_ABOUT THIS EXERCISE_. Please count the lines in the records below that include the word "heading" and report only the total.
### DATA TO PROCESS ###
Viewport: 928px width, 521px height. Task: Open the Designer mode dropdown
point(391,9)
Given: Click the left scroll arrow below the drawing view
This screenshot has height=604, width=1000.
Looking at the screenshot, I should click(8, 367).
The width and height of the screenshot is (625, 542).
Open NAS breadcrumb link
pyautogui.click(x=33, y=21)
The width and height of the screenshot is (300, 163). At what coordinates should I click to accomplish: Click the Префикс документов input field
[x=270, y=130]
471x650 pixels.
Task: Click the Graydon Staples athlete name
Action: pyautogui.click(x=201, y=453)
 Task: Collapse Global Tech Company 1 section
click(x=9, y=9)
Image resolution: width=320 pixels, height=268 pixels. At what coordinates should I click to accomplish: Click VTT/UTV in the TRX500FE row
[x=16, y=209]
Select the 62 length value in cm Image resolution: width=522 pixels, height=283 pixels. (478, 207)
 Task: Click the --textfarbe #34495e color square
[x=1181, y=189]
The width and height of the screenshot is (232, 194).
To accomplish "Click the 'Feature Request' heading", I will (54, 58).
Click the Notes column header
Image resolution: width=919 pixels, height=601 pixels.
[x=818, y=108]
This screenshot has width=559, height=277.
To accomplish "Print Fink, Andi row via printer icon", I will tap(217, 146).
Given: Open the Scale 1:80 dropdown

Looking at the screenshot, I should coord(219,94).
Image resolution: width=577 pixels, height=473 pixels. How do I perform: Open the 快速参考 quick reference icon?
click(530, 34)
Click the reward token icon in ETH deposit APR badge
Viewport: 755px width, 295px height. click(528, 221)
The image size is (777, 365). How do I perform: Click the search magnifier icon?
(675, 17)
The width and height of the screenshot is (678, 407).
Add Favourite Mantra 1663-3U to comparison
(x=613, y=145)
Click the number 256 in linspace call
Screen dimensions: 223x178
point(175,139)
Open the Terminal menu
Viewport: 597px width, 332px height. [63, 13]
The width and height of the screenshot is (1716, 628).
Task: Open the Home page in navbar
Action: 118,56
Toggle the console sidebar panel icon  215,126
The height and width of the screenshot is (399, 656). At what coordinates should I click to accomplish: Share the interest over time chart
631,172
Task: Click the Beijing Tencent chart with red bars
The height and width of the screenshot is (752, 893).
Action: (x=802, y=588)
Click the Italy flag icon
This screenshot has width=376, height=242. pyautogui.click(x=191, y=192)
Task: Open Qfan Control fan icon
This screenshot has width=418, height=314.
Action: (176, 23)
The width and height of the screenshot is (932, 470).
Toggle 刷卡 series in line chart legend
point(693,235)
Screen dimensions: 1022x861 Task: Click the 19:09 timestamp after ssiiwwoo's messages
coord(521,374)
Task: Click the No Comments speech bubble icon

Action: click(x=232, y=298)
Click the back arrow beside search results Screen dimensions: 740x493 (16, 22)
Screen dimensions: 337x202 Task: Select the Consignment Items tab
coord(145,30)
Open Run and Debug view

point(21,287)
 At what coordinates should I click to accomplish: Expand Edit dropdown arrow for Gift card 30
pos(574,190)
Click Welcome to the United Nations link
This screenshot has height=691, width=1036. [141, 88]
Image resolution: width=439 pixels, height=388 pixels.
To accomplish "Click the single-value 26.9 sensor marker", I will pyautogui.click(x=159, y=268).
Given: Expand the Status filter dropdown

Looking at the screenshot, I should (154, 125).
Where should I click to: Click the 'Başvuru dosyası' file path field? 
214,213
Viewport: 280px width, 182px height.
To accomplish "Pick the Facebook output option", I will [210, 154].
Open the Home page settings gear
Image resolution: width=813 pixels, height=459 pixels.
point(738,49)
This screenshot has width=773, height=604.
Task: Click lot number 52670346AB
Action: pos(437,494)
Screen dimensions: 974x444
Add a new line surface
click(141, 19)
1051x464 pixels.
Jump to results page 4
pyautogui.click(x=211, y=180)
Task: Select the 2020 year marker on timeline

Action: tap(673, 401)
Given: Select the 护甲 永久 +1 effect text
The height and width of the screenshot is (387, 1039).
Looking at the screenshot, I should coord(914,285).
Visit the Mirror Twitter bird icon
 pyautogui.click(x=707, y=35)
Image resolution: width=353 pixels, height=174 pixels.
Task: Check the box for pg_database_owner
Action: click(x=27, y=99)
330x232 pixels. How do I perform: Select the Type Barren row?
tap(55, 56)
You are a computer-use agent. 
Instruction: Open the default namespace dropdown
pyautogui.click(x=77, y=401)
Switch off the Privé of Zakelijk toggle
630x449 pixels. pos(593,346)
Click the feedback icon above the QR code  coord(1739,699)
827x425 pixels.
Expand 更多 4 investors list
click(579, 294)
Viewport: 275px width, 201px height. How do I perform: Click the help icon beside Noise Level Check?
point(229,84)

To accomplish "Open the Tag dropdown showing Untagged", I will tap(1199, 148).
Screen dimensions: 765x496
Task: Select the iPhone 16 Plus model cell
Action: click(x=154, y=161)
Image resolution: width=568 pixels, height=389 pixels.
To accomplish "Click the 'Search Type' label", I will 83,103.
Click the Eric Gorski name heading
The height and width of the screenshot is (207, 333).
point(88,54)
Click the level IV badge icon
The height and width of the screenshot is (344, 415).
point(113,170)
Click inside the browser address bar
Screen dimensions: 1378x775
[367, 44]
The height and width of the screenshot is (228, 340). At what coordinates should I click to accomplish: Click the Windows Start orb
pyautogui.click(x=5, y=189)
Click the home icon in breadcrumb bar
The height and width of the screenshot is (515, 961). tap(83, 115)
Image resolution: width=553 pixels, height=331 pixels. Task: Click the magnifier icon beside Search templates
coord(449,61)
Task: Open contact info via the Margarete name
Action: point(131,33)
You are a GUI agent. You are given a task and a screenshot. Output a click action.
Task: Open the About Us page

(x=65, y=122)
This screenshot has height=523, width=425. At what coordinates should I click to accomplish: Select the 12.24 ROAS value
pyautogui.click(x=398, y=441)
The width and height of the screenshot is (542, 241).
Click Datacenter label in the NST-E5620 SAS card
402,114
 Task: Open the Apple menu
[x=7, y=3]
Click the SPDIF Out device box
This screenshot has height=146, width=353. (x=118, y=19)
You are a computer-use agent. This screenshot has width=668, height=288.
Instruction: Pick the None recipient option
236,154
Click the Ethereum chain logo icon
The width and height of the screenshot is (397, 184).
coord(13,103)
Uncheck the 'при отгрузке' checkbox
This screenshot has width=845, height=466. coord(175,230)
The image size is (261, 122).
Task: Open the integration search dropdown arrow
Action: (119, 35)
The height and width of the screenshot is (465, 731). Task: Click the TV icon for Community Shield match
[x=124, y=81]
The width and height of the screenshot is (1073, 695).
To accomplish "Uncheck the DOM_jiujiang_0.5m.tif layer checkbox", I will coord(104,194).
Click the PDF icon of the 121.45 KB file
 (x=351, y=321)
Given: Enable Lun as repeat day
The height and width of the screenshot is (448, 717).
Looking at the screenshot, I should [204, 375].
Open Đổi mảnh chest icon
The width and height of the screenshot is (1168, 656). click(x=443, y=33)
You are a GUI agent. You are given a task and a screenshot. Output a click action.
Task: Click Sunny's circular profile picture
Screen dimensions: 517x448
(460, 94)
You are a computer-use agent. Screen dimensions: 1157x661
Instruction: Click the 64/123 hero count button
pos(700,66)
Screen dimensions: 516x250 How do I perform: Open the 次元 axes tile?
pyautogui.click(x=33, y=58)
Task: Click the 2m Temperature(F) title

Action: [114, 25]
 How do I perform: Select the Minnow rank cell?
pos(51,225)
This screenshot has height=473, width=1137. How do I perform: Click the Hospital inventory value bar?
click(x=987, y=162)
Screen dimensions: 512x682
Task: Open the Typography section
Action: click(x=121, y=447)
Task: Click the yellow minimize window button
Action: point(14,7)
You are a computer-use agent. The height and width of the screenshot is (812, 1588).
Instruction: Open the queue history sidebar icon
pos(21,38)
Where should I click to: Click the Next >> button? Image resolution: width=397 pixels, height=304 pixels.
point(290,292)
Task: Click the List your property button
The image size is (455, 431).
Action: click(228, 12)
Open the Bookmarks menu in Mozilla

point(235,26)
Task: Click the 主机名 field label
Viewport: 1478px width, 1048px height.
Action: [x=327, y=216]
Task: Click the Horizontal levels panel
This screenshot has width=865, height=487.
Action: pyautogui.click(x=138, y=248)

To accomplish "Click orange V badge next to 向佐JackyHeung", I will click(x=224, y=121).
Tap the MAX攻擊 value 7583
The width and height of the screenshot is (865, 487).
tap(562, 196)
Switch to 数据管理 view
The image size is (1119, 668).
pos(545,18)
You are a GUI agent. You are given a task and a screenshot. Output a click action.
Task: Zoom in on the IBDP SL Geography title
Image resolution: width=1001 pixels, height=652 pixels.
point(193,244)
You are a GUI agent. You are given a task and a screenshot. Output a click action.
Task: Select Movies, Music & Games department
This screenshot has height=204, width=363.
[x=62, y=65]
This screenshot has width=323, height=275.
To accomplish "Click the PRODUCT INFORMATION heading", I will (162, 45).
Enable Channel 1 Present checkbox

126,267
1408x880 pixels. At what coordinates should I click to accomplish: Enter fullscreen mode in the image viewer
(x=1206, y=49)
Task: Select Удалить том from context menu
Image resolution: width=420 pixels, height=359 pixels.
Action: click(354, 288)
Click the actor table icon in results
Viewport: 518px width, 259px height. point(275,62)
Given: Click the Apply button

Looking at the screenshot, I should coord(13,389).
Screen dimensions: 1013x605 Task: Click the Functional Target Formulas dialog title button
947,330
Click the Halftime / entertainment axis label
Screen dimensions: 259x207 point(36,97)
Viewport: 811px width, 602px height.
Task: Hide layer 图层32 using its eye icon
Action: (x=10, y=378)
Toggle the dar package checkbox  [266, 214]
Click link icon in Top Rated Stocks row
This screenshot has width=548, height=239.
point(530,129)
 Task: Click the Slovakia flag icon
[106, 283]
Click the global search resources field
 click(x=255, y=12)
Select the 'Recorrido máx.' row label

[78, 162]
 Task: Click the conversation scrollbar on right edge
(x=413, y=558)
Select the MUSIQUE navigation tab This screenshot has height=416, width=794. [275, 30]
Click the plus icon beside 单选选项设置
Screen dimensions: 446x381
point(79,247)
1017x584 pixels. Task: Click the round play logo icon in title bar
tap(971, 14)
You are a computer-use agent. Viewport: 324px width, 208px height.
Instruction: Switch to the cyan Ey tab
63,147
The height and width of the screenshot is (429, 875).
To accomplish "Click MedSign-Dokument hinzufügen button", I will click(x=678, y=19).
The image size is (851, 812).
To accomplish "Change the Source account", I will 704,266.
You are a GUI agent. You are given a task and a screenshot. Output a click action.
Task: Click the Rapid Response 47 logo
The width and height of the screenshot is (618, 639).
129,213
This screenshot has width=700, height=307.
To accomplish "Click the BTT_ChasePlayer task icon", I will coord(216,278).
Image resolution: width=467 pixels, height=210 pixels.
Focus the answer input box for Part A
###
_RESULT FOR THIS EXERCISE_. 3